The class itself of course was really interesting.  We spent most of our time in lecture, which surprised me a little (although I’m not sure what I was expecting).  Friday night we did introductions (kind of awkward – I think everyone was about as nervous as I was – but by the end of class on Saturday we were all more comfortable and I think we all know one another’s names now).  Friday’s lecture covered, first and foremost, requirements for graduation, which are as follows:

  1. Attendance at the weekend seminars
  2. Attendance to hatha yoga class at least once per week
  3. Completion of writing assignments on time each month
  4. Ability to teach a yoga class by the end of the program.
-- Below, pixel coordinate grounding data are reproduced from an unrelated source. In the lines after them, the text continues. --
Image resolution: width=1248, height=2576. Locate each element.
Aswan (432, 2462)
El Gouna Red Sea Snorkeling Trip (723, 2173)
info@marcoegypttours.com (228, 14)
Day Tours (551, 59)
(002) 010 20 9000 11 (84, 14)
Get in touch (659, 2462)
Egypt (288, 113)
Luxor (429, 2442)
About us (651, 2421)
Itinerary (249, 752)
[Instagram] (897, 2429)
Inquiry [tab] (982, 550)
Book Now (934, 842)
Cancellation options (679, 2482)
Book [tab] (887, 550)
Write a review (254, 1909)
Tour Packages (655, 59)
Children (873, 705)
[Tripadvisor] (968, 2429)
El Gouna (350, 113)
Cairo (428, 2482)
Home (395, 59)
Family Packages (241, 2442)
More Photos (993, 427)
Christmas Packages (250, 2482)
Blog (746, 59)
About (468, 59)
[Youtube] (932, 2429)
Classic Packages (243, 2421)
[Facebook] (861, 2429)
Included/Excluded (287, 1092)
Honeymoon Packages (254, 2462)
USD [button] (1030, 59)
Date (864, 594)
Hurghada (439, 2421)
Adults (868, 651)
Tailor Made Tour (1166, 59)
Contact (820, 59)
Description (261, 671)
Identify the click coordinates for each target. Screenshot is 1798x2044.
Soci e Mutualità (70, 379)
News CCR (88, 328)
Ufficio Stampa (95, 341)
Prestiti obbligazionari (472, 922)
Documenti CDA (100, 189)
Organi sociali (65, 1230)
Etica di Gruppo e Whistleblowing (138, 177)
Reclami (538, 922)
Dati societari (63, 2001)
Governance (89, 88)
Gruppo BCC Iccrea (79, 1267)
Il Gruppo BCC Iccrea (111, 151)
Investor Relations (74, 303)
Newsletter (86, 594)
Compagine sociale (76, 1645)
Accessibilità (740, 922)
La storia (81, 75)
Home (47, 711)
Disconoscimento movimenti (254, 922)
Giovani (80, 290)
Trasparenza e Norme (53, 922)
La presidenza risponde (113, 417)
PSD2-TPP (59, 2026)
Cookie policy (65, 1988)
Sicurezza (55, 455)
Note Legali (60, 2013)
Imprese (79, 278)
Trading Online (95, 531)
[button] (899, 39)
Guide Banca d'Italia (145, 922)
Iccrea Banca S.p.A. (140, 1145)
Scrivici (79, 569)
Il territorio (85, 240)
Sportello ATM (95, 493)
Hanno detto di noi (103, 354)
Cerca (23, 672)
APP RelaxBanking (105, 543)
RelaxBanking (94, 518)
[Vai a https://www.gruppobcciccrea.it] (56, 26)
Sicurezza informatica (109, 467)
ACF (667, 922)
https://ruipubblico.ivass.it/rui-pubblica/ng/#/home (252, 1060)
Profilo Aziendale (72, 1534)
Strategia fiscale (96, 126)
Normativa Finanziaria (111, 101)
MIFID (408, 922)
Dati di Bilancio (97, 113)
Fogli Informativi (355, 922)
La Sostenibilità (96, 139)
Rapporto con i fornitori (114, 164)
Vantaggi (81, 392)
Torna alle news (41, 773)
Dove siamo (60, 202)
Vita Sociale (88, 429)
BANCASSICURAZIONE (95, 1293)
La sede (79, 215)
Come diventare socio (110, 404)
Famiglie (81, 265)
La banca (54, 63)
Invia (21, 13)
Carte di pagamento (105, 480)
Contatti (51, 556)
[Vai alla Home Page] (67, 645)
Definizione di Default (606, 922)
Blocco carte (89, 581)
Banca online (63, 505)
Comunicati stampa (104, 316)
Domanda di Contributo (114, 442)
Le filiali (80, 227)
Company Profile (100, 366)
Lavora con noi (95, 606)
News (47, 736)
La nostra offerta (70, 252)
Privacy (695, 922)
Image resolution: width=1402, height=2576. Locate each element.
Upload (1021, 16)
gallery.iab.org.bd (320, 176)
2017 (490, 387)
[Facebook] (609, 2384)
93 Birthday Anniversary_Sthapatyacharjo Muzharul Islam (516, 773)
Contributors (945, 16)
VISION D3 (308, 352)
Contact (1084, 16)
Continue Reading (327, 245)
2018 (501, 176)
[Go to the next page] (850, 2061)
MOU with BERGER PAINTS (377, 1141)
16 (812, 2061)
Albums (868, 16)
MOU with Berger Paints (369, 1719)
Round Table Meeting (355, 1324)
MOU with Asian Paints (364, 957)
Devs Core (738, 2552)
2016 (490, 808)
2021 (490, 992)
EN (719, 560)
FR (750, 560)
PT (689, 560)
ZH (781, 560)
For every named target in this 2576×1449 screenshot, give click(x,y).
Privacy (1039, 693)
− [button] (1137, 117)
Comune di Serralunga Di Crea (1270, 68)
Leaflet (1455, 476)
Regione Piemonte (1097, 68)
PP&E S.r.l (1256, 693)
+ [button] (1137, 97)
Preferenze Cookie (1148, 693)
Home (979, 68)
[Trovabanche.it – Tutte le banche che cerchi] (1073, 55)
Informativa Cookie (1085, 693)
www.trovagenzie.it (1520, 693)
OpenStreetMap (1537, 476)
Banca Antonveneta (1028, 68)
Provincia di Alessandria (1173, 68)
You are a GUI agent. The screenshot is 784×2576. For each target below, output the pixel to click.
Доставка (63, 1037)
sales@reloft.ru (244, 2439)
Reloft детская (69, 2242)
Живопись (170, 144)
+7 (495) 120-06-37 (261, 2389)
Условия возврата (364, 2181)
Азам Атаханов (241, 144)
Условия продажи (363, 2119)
Very reasonable, I think, but N wanted to emphasize that they’ve had a number of students in the past who might’ve made good yoga teachers but who didn’t complete their requirements and therefore didn’t graduate.  Point taken.  Friday’s lecture also covered the basics of our yoga tradition and lineage, and what it means to be a “householder” yogi (i.e., we’re not closeted up in an ashram, we live in the world with homes and families and responsibilities).  Much of this I had heard in some form before (probably in BKS Iyengar’s Light on Life, which I may have to reread after this program is over), but still, informative.  We finished class with a brief yoga practice together, which kicked my butt.  (This will be a common theme, at least for a while, because I’m used to vinyasa-style yoga, where you flow through the poses, and N & J are teaching us to teach classical hatha yoga, which emphasizes holding the poses for much longer, which I’m not at all used to and which results in the aforementioned butt-kicking.)  N asked us to pay attention to our practice and see where we were and what we learned about ourselves through the practice.  I learned that if I practice yoga after 9:00 at night, I fall asleep in sivasana.  Probably not quite what she was going for, but good to know nonetheless.

 

4 Responses to “Weekend session # 1: Friday”

  1. Liz W Says:

    That’s interesting – I always imagine vinyasa yoga would kick my butt, because almost everything in Sivananda is about steady poses, but I guess it goes both ways – the one you aren’t used to is always going to be the harder one.

    • R. H. Ward Says:

      Yes, exactly. Vinyasa kicks my butt too, but in a way I’m used to. Plus flowing through poses and building up a sweat is different from being stationary and, well, sweating there. Feels different on the body.

  2. birdmaddgirl Says:

    I like Forrest classes for the longer holds – OMG core! It’s so much easier to cheat on the core work in a quick flow, I think.